И та же детская память хранит слова «пневмоторакс», «поддувание», на которое мама отлучалась из деревни в город, зимой становясь на лыжи (когда ее лечащий врач профессор Богуш узнал об этом виде «транспорта», то ужаснулся и запретил…).
В Костроме мы встретили долгожданный День Победы; только я никак не могла понять — и все приставала к маме — почему же так горько плачет наша соседка?
В Ленинград мы возвращались вместе с Инженерным училищем, поездом, в теплушках, в «телячьих вагонах». Путь был долгий; и прямо с вокзала мама повела нас в парикмахерскую, из которой мы вышли обритыми наголо.
В Ленинграде я пошла во второй класс.
А летом 1946 года, после демобилизации отца, наша семья переехала жить в Крым. С этого времени Крым стал для меня домом, самым дорогим местом на земле.
* * *
Для нас, детей, ничего не могло быть прекрасней нашего первого симферопольского жилища — а попросту брезентового навеса, сооруженного отцом в заброшенном саду. В саду уже поспевали абрикосы.
Но под навесом с семьей долго не проживешь. И родители начали предпринимать вылазки в поисках постоянного жилья. Одна из первых поездок — в Севастополь, на поезде, сквозь поле цветущих маков. В Севастополе я впервые увидела Черное море.
Тогда я еще не знала, что в одну ночь 1944 года по указу Сталина из Крыма был выселен целый народ [382]. Свободное пространство заполняли переселенцы. Но мы все-таки не были переселенцами: отец родился и вырос в Симферополе. Там в 1922 году восьмилетним мальчиком он пришел со своими рисунками в студию академика Самокиша и оттуда спустя 10 лет по рекомендации своего учителя отправился в Ленинград поступать в Академию художеств.
Отец знал и любил Крым своего детства, своей юности — каким он был до войны, до выселения крымских татар.

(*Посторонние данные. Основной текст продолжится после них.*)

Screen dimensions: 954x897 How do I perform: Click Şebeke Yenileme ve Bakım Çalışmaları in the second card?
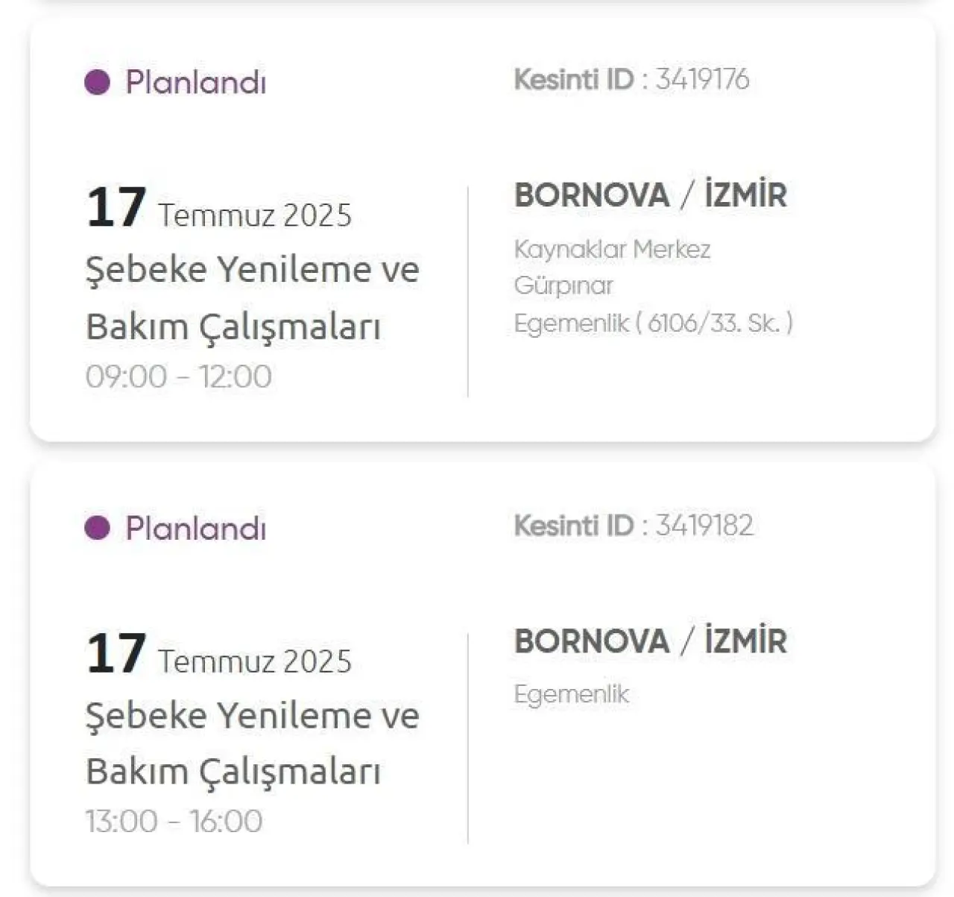point(253,743)
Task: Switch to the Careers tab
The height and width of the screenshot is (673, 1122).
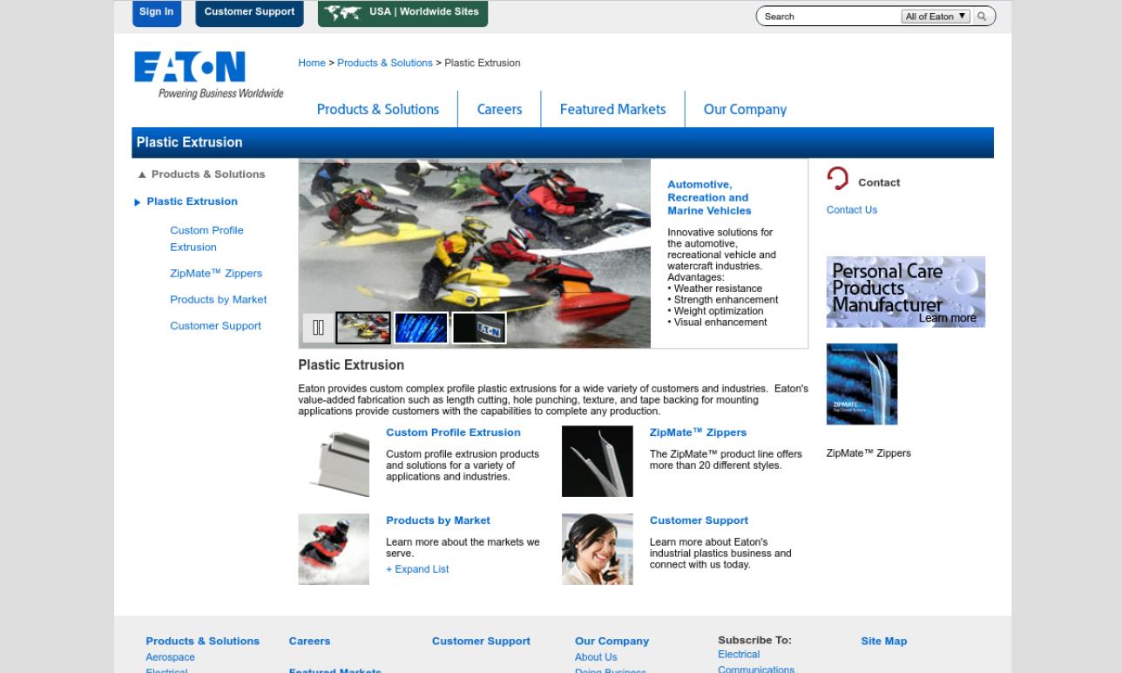Action: coord(499,109)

Ему нравилась спокойная красота этого народа и восточный колорит их поселков; их названия остались для него навсегда звучащими по-татарски.
В конце концов наша семья поселилась в Алупке. Дом наш находился метрах в пятидесяти от моря. Это соседство, несомненно, сыграло важную роль в моем восприятии жизни.
Мы приехали в послевоенный Крым, разоренный, прекрасный и нищий, и мои родители делились последним куском хлеба с нашими соседями, такими же голодными, как и мы. С тех пор я всегда хочу накормить всякого, кто переступил порог моего дома.
Из самых острых юношеских впечатлений — «дело врачей», 1953 год. Это было сильное личное переживание: в свои неполные 15 лет я отчетливо понимала всю фальшь, всю сфабрикованность этого дела, и даже могла бы назвать имя автора этого сценария. Понимая, однако, что этого делать нельзя. Родители никогда не говорили с нами на «политические темы», но их отношение к жизни и к миру наполняло воздух, которым мы, дети, дышали. Видимо, не только слова, но и жесты, выражение глаз, лица имеют свое воспитательное значение.